United States District Court, N.D. Illinois, Eastern Division

February 15, 2018

JOHN M. CARZOLI, Plaintiff,
v.
NANCY A. BERRYHILL, Acting Commissioner of Social Security, Defendant.

          MEMORANDUM OPINION AND ORDER

          SUSAN E. COX MAGISTRATE JUDGE.

         Plaintiff John M. Carzoli (“Plaintiff”) appeals the decision of the Commissioner of Social Security (“Defendant, ” or the “Commissioner”) to deny his application for disability benefits. The parties have filed cross-motions for summary judgment. For the following reasons, Plaintiff's motion is granted [dkt. 18], the Commissioner's motion is denied [dkt. 22], and the case is remanded for further proceedings consistent with this opinion.[1]

         Plaintiff suffers from depression and bipolar disorder. (R. 715.) Plaintiff's treating psychiatrist is Dr. Matthew Castelinos, M.D. Dr. Castelinos is an attending physician at the Beverly Morgan Park Mental Health Center, where Plaintiff regularly received mental health treatment. (R. 305; R. 408-477). On July 11, 2008, Dr. Castelinos completed a Mental Impairment Questionnaire. Dr. Castelinos stated that Plaintiff had been treating monthly with him for 30 minutes, as well as engaging in individual therapy sessions for 60 minutes, and group therapy for 120 minutes. He diagnosed Plaintiff with intermittent explosive disorder, manic-depressive psychosis, and impulse control disorder. (R. 339.) He further found that Plaintiff had marked restrictions in activities of daily living, extreme difficulties in maintaining social functioning, constant deficiencies in concentration, persistence, or pace, and repeated episodes of decompensation. (R. 342.) He also found that many of Plaintiff's mental abilities and aptitude needed for unskilled work were poor.[2](R. 341-42.)

         Plaintiff filed an application for disability insurance benefits on April 29, 2008. (R. 90.) His application was denied initially on August 4, 2008 and upon reconsideration on April 24, 2009. (R. 74.) Plaintiff requested a hearing before an ALJ, which was held on March 11, 2010. (Id.) On July 2, 2012, ALJ Sylke Merchan issued an opinion finding that Plaintiff was not disabled. (R. 74-85.) Plaintiff appealed that decision to the United States District Court for the Northern District of Illinois, and the case was remanded for various reasons, including the ALJ's failure to properly weigh the opinion of Plaintiff's treating physician, Dr. Castelinos. (R. 714-731.)

         On remand, a new hearing before an ALJ was held on September 28, 2016.[3] On November 23, 2016, ALJ William Spalo denied Plaintiff's application for benefits. In reaching this decision, the ALJ considered the opinion of Dr. Castelinos and afforded it limited weight, because “the record as a whole does not support Dr. Castelino's (sic) assessment that the claimant's symptoms precluded all work activity.” (R. 40.) As evidence, the ALJ cited evidence in the record that Plaintiff had reported an “overall sense of well-being, ” “was able to communicate with peers regarding his activities, ” “work[ed] within the legal system in order to resolve his issues, ” and “participate[d] cooperatively in therapy.” (R. 624.)

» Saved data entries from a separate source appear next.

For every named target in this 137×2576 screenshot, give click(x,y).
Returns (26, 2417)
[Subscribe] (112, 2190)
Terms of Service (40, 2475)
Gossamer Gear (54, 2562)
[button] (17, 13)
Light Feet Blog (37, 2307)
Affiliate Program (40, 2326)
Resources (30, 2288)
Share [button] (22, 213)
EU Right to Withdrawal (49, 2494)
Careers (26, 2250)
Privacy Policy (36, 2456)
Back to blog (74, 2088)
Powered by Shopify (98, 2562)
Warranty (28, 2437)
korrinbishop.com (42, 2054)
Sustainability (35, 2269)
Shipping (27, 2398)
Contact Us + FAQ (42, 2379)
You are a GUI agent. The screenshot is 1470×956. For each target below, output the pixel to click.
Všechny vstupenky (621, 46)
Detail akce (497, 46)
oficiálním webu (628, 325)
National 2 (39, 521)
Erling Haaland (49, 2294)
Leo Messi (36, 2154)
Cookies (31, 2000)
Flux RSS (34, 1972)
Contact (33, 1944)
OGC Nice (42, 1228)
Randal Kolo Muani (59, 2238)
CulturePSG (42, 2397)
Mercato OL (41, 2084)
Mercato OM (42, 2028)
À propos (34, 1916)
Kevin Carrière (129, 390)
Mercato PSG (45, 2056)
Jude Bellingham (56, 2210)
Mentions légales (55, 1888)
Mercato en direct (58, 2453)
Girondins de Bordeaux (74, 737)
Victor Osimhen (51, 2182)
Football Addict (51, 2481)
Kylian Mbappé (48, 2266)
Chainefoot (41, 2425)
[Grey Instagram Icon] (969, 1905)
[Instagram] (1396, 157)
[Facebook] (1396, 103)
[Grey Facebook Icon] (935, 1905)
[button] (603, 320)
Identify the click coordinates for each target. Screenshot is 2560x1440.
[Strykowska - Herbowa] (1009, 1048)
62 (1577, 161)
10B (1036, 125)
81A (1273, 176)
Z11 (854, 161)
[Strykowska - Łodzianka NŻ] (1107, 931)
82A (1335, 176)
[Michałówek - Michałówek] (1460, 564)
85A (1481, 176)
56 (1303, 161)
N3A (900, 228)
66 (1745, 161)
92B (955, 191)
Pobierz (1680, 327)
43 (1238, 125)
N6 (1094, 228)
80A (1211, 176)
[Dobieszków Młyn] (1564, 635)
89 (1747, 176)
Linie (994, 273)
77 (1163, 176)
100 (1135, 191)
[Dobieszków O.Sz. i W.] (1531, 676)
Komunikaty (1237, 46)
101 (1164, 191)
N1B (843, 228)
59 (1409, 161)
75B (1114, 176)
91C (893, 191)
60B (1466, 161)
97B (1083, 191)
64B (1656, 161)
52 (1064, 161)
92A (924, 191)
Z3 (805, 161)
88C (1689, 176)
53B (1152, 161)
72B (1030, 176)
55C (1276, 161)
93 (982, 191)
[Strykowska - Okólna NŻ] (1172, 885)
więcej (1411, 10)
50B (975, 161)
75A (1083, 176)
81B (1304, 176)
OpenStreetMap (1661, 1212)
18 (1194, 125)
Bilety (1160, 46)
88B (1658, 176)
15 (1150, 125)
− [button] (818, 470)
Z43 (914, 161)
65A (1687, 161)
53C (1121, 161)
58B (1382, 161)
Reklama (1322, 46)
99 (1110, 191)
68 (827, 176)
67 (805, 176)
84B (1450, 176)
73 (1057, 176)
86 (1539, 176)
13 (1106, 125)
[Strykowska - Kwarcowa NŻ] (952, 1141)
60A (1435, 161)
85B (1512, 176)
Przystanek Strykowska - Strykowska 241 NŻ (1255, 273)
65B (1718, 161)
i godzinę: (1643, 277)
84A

         Social Security regulations direct an ALJ to evaluate each medical opinion in the record. 20 C.F.R. § 416.927(c). Because of a treating physician's greater familiarity with the claimant's condition and the progression of his impairments, the opinion of a claimant's treating physician is entitled to controlling weight as long as it is supported by medical findings and is not inconsistent with other substantial evidence in the record.[4] 20 C.F.R. § 416.927(c)(2); Loveless v. Colvin, 810 F.3d 502, 507 (7th Cir. 2016); Clifford v. Apfel, 227 F.3d at 870. An ALJ must provide “good reasons” for how much weight he gives to a treating source's medical opinion. See Collins v. Astrue, 324 Fed.Appx. 516, 520 (7th Cir. 2009); 20 C.F.R. § 416.927(c)(2) (“We will always give good reasons in our…decisions for the weight we give your treating source's opinion.”). When an ALJ decides for “good reasons” not to give controlling weight to a treating physician's opinion, he must determine what weight to give to it and other available medical opinions in accordance with a series of factors, including the length, nature, and extent of any treatment relationship; the frequency of examination; the physician's specialty; the supportability of the opinion; and the consistency of the physician's opinion with the record as a whole. Yurt v. Colvin, 758 F.3d at 860; Moss v. Astrue, 555 F.3d 556, 561 (7th Cir. 2009); see 20 C.F.R. § 416.927(c)(2)-(6). An ALJ must provide “sound explanation” for the weight he gives each opinion. Roddy v. Astrue, 705 F.3d 631, 636 (7th Cir. 2013). If he does not discuss each factor explicitly, the ALJ should demonstrate that he is aware of and has considered the relevant factors. Schreiber v. Colvin, 519 F. App'x 951, 959 (7th Cir. 2013).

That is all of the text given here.